Missione in Manciuria (7 Women) è un film del 1966, l'ultimo diretto da John Ford.

Trama[modifica | modifica wikitesto]

1935: in una sperduta missione laica americana in Manciuria, nel cuore della Cina, muore il medico e la direttrice è costretta a richiedere in Patria un nuovo dottore. Inaspettatamente arriva una donna medico, la dottoressa Cartwright, che ha fatto richiesta specifica di tale trasferimento. Le sue motivazioni non sono chiare, ma tutto lascia intendere che la dottoressa abbia un passato da dimenticare. Il personale della missione è totalmente costituito da donne, se si esclude il predicatore, che ha la moglie prossima al parto.
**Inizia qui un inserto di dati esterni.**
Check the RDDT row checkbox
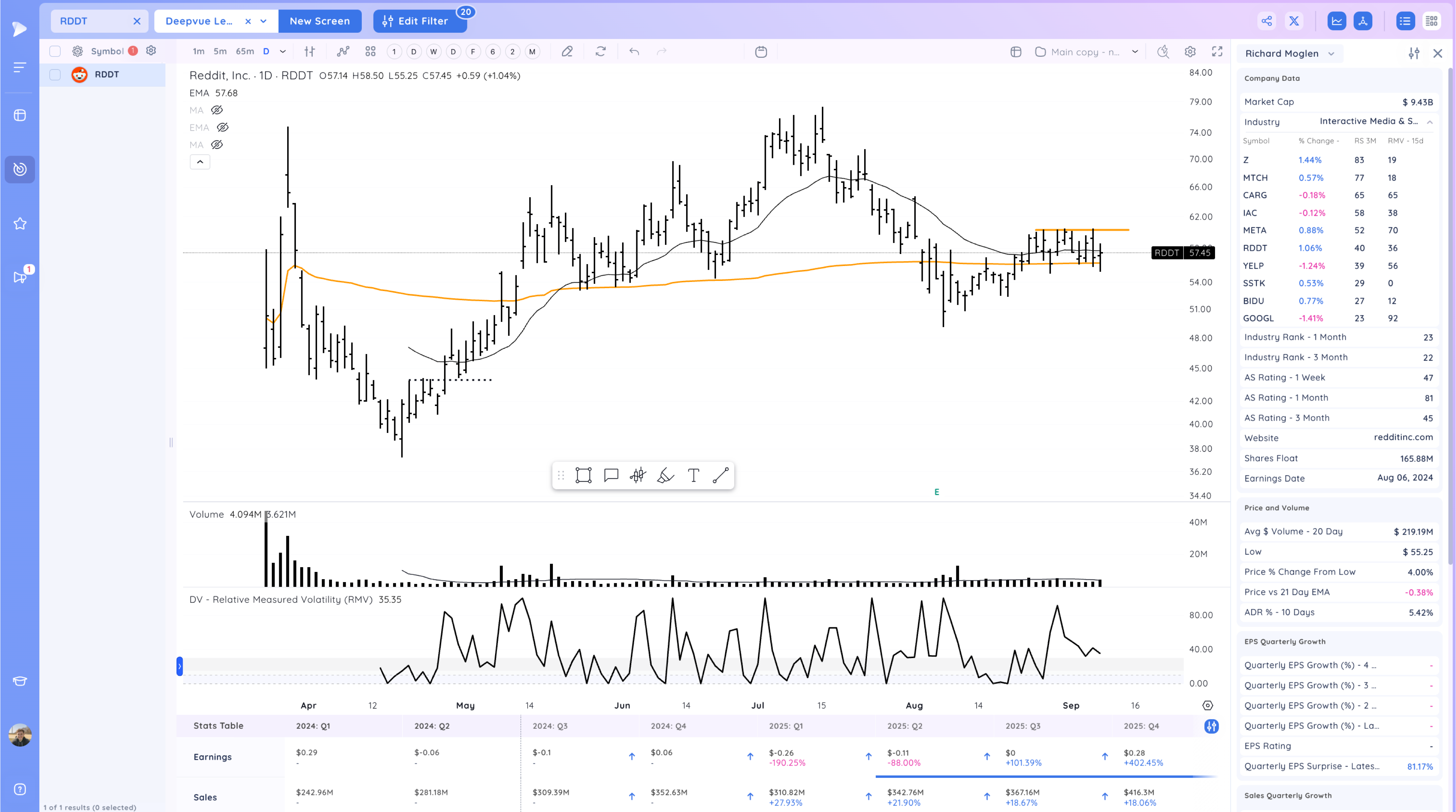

Il comportamento della nuova dottoressa, che - senza tanti complimenti - fuma, non partecipa alle preghiere, tratta tutti da pari a pari, indispettisce la direttrice, donna bigotta, rigida e in odore di omosessualità. Nella zona, già flagellata dalle malattie e dai banditi, scoppia un'epidemia di peste che la Cartwright riesce a fronteggiare e a gestire da grande esperta, tanto che la bigotta direttrice inizia a provare un po' di stima e rispetto verso la dottoressa.

Intanto i ribelli tartari, capeggiati dal sanguinario Tunga Khan, arrivano a due passi dalla missione. La direttrice sostiene che non oseranno entrare, ma viene smentita dai fatti. Gli uomini di Tunga Khan uccidono il predicatore e prendono in ostaggio tutte le donne della missione, pensando che il governo USA pagherà un lauto riscatto. La situazione sembra precipitare quando la dottoressa, accortasi di suscitare l'interesse del rude Tunga Khan, gli offre di diventare la sua compagna in cambio della liberazione di tutte le altre, compreso il bambino che è appena nato. Il tartaro accetta. Le donne vengono fatte uscire e, mentre la direttrice inveisce contro di lei, accusandola di essere una donnaccia, la dottoressa avvelena Tunga Khan con un potente farmaco, riservando le ultime gocce per se stessa.